Position 376–382 of the HLA-G gene 3′-untranslated region is predicted as the binding site of miR-148a according to the TargetScan, as depicted in Fig. 2A. RT-qPCR confirmed that the level of HLA-G mRNA decreased following transfection with miR-148a mimic (Fig. 2B). Compared with cells transfected with nonsense (NC) or empty (BC) vector, the transcription level of HLA-G was significantly decreased (to a relative expression of ~28%) in cells transfected with miR-148a mimic (P<0.01 vs. BC). Accordingly, western blot analysis demonstrated that the level of HLA-G protein was reduced in cells transfected with miR-148a mimic when compared with NC or BC cells (Fig. 2C). These results confirmed that HLA-G expression was regulated by miR-148a.

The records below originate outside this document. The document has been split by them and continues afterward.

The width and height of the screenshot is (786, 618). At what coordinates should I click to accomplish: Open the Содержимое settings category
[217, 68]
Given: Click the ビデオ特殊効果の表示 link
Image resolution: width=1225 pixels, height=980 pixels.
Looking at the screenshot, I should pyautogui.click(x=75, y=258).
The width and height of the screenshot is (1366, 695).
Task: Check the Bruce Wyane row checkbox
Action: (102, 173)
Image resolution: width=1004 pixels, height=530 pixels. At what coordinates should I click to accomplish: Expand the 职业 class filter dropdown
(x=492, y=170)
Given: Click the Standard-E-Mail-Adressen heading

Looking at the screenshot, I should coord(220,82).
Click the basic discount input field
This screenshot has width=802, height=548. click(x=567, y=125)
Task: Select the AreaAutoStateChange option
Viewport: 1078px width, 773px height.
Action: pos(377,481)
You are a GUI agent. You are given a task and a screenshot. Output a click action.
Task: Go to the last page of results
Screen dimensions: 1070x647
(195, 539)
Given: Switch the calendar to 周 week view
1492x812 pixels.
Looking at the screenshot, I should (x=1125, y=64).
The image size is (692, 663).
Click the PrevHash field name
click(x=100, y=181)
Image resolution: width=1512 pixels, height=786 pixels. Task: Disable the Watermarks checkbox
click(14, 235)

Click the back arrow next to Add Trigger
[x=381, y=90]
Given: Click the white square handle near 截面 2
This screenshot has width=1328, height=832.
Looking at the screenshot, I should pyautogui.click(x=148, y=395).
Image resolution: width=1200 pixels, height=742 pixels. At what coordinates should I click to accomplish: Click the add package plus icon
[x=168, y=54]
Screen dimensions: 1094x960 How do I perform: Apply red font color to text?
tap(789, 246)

To further demonstrate whether miR-148a regulated the growth of cells, the rates of cell apoptosis were compared between the different cell groups. As depicted in Fig. 3, compared with the BC group, transfection with miR-148a significantly increased the rate of apoptosis in EC9706 cells (P<0.01); the apoptotic rate was ~13-fold higher in the cells transfected with miR-148a mimic. Rates of apoptosis did not differ between the NC and BC groups, indicating that the increase in apoptosis was due to transfection with miR-148a mimic. Collectively these results suggest that miR-148a may trigger apoptosis in ESCC cells. This pro-apoptotic function may explain the low expression of miR-148a and overexpression of its target HLA-G in ESCC tissues.